Add in the possibility for improving the bottom line, and it’s easy to see why companies and individuals are considering how best to incorporate data about their energy usage patterns into a Web program that will provide guidance and best practices.

Yet, some are raising the question of exactly how one’s data should be integrated into the larger picture. More precisely, how much information should you give up to the grid without giving away too much?

In the BusinessWeek guest column, “What the Smart Grid Can Learn From Facebook Connect,” Celeste LeCompte of GigaOm opines that there may be parallels between how companies and businesses connect to a smart grid and how people are using social marketing tools.

When considering social marketing Web tools, a big question is whether to go with a tool that relies on federation or aggregation. That is, does a Web tool selectively tie in your personal data or does it gather everything?

LeCompte predicts that, for the smart grid, a federated approach like Facebook Connect may win out because it doesn’t sacrifice privacy.

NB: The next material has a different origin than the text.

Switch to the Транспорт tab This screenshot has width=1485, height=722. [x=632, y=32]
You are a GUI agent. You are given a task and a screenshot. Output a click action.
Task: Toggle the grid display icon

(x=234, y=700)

Facebook has this to say about privacy concerns as it federates content on Facebook Connect: “As a user moves around the open Web, their privacy settings will follow them, ensuring that users’ information and privacy rules are always up to date. For example, if a user changes their profile picture, or removes a friend connection, this will be automatically updated in the external site. And the users can control who can see what pieces of their information – the same rules that they set on Facebook can be applied through your site too using our dynamic privacy controls.”

LeCompte points to a Whirlpool smart appliance device and how it would make decisions based on information from the grid (is this a time of peak power usage?), without giving control of the device to the grid and without divulging back upstream what decisions a consumer makes with the device. Under such a federated approach, LeCompte writes, “The utility, the device maker, and the consumer would all have access to specific information relevant to their own needs without sharing sensitive information.”

Similarly, if a company is tied into the grid, it would want only to divulge information that cannot be used against it. It may not be in the interest of a corporation to share when, how and why it chooses to use its energy. Yet the company – and the smart grid as a whole – may still derive benefit from being tied into the larger picture.